Это не пропаганда. Хроники мировой войны с реальностью | страница 61
Ты увидел, как я машу тебе из окна автобуса, но ты не видел, что я плачу. Мы заняли места в самом хвосте самолета. Когда самолет взлетел, стюардессы начали развозить завтрак. С нами обращались как с иностранцами. Даже вино подали. Через полчаса самолет задрожал как осиновый лист: мы попали в грозу. Вода хлестала щеки. Повалил мокрый снег. Объявили по-английски: «Господа! В связи с метеоусловиями наш самолет вынужден приземлиться в минском аэропорту».
«Пристегни ремень», — сказал я жене, чтоб не молчать. Она ответила: «Я волнуюсь». Сын спал у нее на коленях. Град странным образом сыпал со всех сторон, сверху и снизу. Одним локтем я прикрывал голову и лицо, другим — лицо сына. Колеса ударились о бетонированную полосу минского аэродрома, хрустнуло шасси, и самолет, тужась, прополз на пузе еще метров сто, сметая мелкие служебные фигурки с флажками.
В здании аэропорта нам предложили пройти в «комнату матери и ребенка». Лине почему-то не хотелось. Она расплакалась. Я толкнул ее. Получилось грубо, и она заплакала в голос. Нас разлучили с другими пассажирами. «Главное — не нервничать, — уговаривал я себя, — все образуется». И не такое пережили. В конце концов, у меня в кармане не краснокожие паспорта, а иностранные визы. Мы — иностранцы. И баста!» В комнате, куда нас ввели, спиной к двери у окна стоял мужчина в штатском. Я почему-то брякнул: «Good day!» Он, не взглянув, сел к столу и набрал номер.
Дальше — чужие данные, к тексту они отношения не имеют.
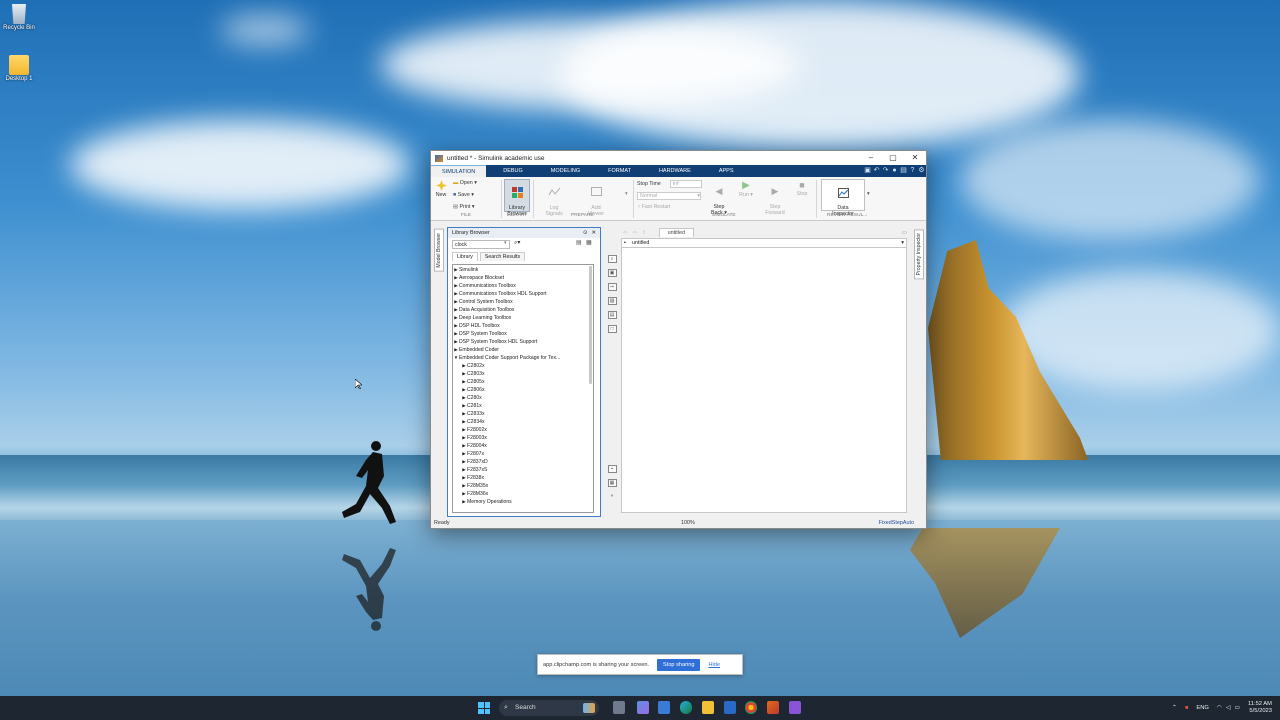 This screenshot has width=1280, height=720. Describe the element at coordinates (523, 462) in the screenshot. I see `tree-item: ▶ F2837xD` at that location.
Говорил по-русски, так что я ничего не мог понять, кроме имен моих киевских следователей-подполковников «Вилен Павлович», «Валерий Николаевич» и слова «Бобруйск». За нами пришли к вечеру. Велели выйти. Мы шли — я в непросохшей рубахе, жена с зареванным лицом, со спящим сыном на руках. Я думал: хорошо хоть багаж не надо тащить. Значит, в Бобруйск. Они уже там. Вилен Павлович пока что смылся с какой-нибудь бабой, а Валерий Николаевич решает шахматные задачи. Мат в четыре хода. Черные (белые) выигрывают. Он постукивает кончиком карандаша по нижним, желтым от никотина зубам, по-доброму щурится, нашу машину трясет на ухабах, мы сбились в кузове в одно влажное солоноватое месиво. В Бобруйск мы приехали ночью. В Бобруйске нас расстреляли. Игорь
Игорь написал этот кошмарный сценарий через несколько недель после своего приезда в Вену. Он хотел как-то рассказать о страхе, который испытывал во время полета. Первые недели и месяцы жизни на Западе Игорь инстинктивно ждал стука в дверь или щелчка кагэбэшного подслушивающего устройства в телефоне.